# ASA Metropolis, IL. Limited (fingers) class pictures



## a12killer (Jul 23, 2004)

More pics.


----------



## bowmender (Jul 5, 2006)

I do not shoot fingers anymore but, I do like pics!!!


----------



## capool (Aug 5, 2003)

I've not seen that many finger shooter at one time in years


----------



## IBBW (Mar 29, 2005)

*fingers*

Shooting low anchors and two under, only one guy high anchor but still shooting 3 under. To see that many shooting together is unusual.


----------



## Lfutral (Feb 25, 2005)

Good to see all the guys again! Good pictures Shane! Gary Ratliff came back out to play and Jerry Gray. You ought to post the names so everyone can put a name to the face. I believe half is ready for the senior class.


----------



## Harperman (Sep 3, 2006)

Good pics!...Thanks for posting them...The Mathews shooter sitting on the stool with His arms crossed is from around here, I think...Springfield, Ohio, perhaps?...IBBW...the low anchor is the usual method for today's finger shooters..Very rare to see anyone using the older methods, like putting index finger in the corner of mouth...Maybe becuase the newer bows have a hard back wall, or increased let-off?..I dont know for sure, but for Me, the lower anchor gets a very clean, consistant release, and anchoring low and under the chin gives me a couple more anchor points...Jim


----------



## IBBW (Mar 29, 2005)

*Momma used to say......*

"I guess if your friends jumped off a cliff, you would too?" All kidding aside I think it is a trend that more people shoot that way these days. It is in no way a new thing, pros shot that way 15 years ago. I agree it promotes a cleaner release but I think it lacks control and feel. JMO 

I dont anchor in the corner of the mouth either. :darkbeer:


----------



## a12killer (Jul 23, 2004)

━━━━━━━━━━━━━━━━━━━━━━━━━━━━━━

PROBLEMS AND TASKS:
(A) In the finger-shooting thread, what does Harperman call the usual anchor method for today's finger shooters?
(B) Write the next post in the finger-shooting thread, picking up after its final line.
The listing has nothing to do with the finger-shooting thread.

MATERIAL:
━━━━━━━━━━━━━━━━━━━━━━━━━━━━━━

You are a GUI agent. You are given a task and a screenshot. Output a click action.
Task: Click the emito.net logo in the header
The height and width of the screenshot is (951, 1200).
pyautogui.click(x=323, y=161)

━━━━━━━━━━━━━━━━━━━━━━━━━━━━━━

TASK RESULTS:
(A) The low anchor.

(B)
Harperman said:


> Good pics!...Thanks for posting them...The Mathews shooter sitting on the stool with His arms crossed is from around here, I think...Springfield, Ohio, perhaps?...IBBW...the low anchor is the usual method for today's finger shooters..Very rare to see anyone using the older methods, like putting index finger in the corner of mouth...Maybe becuase the newer bows have a hard back wall, or increased let-off?..I dont know for sure, but for Me, the lower anchor gets a very clean, consistant release, and anchoring low and under the chin gives me a couple more anchor points...Jim


The guy sitting on the stool is Greg Ayers, he is from Ohio. If you get the chance to shoot with Greg, please do so! What a great guy and fun to be around.


----------



## Bubba Dean (Jun 2, 2005)

Was a great shot of Ryan's Dad's behind. Ole Dave is a great shooter as is his son.


----------



## a12killer (Jul 23, 2004)

Lfutral said:


> Good to see all the guys again! Good pictures Shane! Gary Ratliff came back out to play and Jerry Gray. You ought to post the names so everyone can put a name to the face. I believe half is ready for the senior class.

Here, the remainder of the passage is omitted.